**Fragmento de texto**
------------

Rosas y espinas

En mi pueblo no nos gustan los toros

En mi pueblo no nos gustan los toros. Ni siquiera por la fiesta se contrata, como en los pueblos vecinos, una plaza ambulante. No es que despreciemos la fiesta nacional. Pero, aquí, en este pueblo de España, en concreto, no gusta. En mi pueblo lo que nos gusta son los perritos. Tenemos un montón de perritos, todos de raza, en mi pueblo. Los perritos no son de nadie. Son del pueblo. Y todos los vecinos los alimentamos, los lavamos, los despiojamos, los llevamos al veterinario (en este pueblo de sólo 600 habitantes hay un solo médico, pero tenemos cuatro veterinarios) y, en invierno, permitimos que entren en las casas y duerman en el sofá del salón, frente a la lumbre.

Cuando llega el Corpus Chico, allá por septiembre, no traemos toros porque, ya se ha dicho, no gustan especialmente. Y porque tenemos a los perritos. Cuando llega el Corpus Chico, después de la misa, a la que acudimos todos muy devotamente, cada familia elige a un perrito y lo lleva a su corrala. Allí, las familias formamos un corro y colocamos en el centro al perrito. Los hombres fumamos puros y las mujeres se ponen peineta.

------------

**Los registros**
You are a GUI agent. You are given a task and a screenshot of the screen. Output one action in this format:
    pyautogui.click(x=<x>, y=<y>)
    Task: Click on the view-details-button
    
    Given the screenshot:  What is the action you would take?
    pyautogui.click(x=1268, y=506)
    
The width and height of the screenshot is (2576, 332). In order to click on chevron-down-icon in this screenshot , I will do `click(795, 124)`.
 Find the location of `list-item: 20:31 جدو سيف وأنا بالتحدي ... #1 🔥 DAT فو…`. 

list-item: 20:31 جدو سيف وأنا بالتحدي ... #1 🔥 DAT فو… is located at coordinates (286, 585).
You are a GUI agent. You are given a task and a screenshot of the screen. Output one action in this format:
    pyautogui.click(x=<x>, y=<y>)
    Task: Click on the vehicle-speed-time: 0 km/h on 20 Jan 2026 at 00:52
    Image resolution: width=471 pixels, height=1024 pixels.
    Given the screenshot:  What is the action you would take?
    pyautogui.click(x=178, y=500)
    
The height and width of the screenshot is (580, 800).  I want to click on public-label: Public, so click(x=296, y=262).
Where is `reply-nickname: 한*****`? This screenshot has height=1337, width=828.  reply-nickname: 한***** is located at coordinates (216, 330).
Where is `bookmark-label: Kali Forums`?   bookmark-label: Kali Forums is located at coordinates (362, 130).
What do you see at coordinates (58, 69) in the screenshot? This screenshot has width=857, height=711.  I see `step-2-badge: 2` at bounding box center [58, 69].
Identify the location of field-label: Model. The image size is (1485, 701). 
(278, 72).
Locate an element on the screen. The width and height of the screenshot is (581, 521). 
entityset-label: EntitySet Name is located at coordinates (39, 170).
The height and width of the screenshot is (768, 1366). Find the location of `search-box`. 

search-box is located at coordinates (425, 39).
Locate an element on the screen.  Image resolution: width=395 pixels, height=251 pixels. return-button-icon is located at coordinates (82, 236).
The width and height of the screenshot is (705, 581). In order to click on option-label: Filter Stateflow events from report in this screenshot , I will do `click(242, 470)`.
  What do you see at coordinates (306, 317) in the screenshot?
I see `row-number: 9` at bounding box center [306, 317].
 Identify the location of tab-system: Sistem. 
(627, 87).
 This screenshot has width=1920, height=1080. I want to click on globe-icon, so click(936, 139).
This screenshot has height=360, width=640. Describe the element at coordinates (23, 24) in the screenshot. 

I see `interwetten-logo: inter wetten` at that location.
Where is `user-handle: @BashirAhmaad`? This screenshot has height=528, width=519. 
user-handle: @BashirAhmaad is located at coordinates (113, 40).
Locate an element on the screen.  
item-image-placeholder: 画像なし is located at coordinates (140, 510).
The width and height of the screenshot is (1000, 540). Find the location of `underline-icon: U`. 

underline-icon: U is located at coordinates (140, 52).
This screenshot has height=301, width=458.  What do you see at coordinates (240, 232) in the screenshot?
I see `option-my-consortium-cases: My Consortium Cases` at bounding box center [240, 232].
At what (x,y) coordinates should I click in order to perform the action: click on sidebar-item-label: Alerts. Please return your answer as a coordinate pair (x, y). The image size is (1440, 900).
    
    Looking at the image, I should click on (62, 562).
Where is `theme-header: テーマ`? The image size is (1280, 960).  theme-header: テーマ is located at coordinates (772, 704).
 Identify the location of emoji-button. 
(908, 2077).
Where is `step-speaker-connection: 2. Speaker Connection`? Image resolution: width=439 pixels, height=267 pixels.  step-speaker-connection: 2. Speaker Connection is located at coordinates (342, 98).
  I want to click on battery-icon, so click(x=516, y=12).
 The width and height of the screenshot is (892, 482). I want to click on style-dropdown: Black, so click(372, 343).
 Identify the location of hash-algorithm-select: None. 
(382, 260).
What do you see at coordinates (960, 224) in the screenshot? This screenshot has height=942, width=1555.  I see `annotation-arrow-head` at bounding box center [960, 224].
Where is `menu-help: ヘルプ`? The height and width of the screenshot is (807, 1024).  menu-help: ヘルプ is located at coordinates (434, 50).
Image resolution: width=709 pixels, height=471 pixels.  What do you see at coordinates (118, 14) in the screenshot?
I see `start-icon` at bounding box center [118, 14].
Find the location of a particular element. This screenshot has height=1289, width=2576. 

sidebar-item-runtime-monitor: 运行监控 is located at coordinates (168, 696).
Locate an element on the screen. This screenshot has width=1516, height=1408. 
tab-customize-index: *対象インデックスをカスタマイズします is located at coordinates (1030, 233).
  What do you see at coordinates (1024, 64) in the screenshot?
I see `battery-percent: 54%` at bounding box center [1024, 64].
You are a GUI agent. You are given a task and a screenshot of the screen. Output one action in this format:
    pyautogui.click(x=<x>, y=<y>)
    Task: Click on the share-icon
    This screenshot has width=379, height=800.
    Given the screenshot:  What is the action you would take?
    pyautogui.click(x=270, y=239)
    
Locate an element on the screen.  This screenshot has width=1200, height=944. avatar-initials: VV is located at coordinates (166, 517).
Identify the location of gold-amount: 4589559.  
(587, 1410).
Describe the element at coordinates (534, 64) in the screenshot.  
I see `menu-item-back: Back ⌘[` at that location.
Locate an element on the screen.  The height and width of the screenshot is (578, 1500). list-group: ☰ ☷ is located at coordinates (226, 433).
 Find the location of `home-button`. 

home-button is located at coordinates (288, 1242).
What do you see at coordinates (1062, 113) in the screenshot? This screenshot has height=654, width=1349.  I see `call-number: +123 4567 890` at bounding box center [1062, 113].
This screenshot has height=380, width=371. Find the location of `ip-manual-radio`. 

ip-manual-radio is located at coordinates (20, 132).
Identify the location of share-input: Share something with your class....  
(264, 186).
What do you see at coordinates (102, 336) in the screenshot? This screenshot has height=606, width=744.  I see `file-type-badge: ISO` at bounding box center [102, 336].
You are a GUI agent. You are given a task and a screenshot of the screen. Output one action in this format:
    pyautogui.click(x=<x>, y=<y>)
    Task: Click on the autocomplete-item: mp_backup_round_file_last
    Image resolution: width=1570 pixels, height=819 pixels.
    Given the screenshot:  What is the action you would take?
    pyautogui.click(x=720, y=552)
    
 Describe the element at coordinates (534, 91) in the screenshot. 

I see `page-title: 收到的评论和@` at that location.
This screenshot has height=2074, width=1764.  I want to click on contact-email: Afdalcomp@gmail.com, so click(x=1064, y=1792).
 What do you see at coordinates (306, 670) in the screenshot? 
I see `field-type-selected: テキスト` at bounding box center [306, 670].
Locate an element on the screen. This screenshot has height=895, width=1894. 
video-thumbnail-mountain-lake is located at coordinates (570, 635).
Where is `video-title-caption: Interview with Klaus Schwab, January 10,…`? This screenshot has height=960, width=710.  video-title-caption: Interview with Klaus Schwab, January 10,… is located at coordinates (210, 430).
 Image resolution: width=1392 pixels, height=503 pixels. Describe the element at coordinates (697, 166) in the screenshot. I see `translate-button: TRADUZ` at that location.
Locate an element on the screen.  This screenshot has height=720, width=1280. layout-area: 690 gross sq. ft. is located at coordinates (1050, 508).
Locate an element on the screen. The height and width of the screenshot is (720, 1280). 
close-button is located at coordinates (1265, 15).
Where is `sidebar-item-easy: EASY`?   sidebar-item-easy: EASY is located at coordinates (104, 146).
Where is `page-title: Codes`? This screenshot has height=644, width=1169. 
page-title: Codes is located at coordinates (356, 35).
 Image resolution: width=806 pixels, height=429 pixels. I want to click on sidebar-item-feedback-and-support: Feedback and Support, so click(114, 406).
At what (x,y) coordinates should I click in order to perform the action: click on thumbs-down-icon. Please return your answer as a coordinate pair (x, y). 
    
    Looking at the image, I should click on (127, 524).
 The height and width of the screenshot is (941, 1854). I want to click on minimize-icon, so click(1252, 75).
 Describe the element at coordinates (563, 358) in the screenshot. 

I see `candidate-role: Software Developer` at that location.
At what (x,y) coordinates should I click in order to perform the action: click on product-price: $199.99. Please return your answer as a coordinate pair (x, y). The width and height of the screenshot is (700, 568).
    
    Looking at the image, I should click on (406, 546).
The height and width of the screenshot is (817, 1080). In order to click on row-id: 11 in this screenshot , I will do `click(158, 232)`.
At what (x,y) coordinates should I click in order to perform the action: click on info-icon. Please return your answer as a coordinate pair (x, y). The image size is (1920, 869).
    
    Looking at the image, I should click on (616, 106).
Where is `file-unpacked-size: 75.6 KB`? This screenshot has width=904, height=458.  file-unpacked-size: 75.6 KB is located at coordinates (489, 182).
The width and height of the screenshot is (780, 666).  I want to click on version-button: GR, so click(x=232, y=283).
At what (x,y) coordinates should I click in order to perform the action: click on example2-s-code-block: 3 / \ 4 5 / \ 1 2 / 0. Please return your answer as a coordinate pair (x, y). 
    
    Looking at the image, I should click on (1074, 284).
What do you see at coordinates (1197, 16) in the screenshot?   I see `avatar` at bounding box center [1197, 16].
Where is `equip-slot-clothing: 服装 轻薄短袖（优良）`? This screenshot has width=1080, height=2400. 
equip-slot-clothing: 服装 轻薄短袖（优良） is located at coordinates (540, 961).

------------

**Preguntas para responder**
• a. Responde, a partir del texto sobre el pueblo y sus perritos:
(i) ¿Cuántos habitantes tiene el pueblo?
(ii) ¿Cuántos veterinarios hay en el pueblo?
(iii) ¿En qué mes llega el Corpus Chico?
• b. Resume en dos oraciones el texto sobre el pueblo y sus perritos.
• c. Reescribe en forma de lista el párrafo del texto sobre el pueblo y sus perritos que empieza con «Cuando llega el Corpus Chico, allá por septiembre», conservando sus datos principales.
Los registros no tienen ningún papel en este ejercicio.

**Soluciones**
• a.
(i) Sólo 600 habitantes.
(ii) Cuatro veterinarios.
(iii) Allá por septiembre.

• b. En el pueblo no gustan los toros, sino los perritos, que son de todo el pueblo y a los que los vecinos alimentan, cuidan y, en invierno, dejan dormir en casa. En el Corpus Chico, después de la misa, cada familia elige un perrito, lo lleva a su corrala y lo coloca en el centro de un corro.

• c.
- El Corpus Chico llega allá por septiembre.
- No se traen toros, porque no gustan especialmente y porque están los perritos.
- Después de la misa, a la que todos acuden, cada familia elige un perrito y lo lleva a su corrala.
- Allí las familias forman un corro y colocan al perrito en el centro.
- Los hombres fuman puros y las mujeres se ponen peineta.